What's Good About an Earthquake?
This post is in no way intended to trivialize the incredible suffering which has been experienced by victims of the Japan earthquake and tsunami and their families. My family and I were living in Simi Valley, CA when the 6+ Northridge quake hit in 1994. The damage was nothing like what just happened in Japan, but it was substantial enough that empathy comes easily.
On the other hand, there are few things so bad that some good can't come of them. The positive side of tragedies such as this must not go unnoticed.
First, the easy and obvious: In the midst of great difficulty people discover resources - of courage, emotional strength, compassion and charity - that they otherwise would never have seen in themselves. No great insight there.
Perhaps more profound is the fact that intense troubles compel most people to rethink their priorities, and in so doing we discover how really insignificant our differences are compared to our common, intensely human needs.

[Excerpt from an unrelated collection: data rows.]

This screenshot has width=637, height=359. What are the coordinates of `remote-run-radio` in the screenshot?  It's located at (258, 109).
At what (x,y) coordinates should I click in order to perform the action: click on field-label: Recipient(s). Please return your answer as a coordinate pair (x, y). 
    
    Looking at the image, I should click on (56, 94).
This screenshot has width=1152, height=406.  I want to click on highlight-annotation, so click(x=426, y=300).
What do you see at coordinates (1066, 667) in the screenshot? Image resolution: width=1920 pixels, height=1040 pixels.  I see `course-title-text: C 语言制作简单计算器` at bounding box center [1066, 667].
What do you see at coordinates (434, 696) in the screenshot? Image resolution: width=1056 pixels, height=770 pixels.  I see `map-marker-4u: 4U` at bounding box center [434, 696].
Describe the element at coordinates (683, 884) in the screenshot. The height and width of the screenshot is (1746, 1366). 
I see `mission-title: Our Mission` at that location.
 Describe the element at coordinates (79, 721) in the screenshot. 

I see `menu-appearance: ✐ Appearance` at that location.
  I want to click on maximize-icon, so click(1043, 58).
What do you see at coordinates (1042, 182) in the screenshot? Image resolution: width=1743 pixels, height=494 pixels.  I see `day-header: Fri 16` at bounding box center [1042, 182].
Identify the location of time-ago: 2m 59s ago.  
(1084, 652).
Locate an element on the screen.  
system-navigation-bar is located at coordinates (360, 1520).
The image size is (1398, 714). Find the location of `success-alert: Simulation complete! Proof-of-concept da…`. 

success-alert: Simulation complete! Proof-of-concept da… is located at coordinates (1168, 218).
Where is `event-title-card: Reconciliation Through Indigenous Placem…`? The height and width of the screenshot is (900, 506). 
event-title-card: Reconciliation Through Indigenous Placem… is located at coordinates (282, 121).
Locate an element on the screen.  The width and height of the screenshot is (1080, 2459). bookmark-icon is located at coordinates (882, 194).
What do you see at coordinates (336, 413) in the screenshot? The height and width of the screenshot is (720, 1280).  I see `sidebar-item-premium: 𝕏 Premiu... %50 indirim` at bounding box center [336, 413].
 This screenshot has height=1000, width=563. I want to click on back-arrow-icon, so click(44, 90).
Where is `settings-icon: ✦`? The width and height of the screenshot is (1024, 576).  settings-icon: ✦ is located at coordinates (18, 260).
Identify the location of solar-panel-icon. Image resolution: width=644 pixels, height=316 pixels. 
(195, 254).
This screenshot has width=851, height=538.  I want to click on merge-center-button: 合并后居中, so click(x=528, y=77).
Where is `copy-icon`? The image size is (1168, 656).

I will never forget something wonderful that the Northridge quake brought to our neighborhood. In a matter of minutes, several dozen of us were huddling together in our bedclothes in the middle of our tiny street, as far as possible from anything that might fall down. At that moment, there were no conservatives or liberals, no dogmatic humanists or fundamentalists, no divisions according to skin color. Even the common little antagonisms that sometimes exist between neighbors were completely gone. Instead, there were just real people finally expressing what really lies almost always beneath all of our posing and posturing: childlike dismay.
The word humility, like the word lust, is used too often in conservative churches and not enough everywhere else. But as painful as it may seem, it is downright healthy to have the earth shake under our feet, thus reminding us that most of what we depend on for a sense of well-being is makeshift and temporary at best.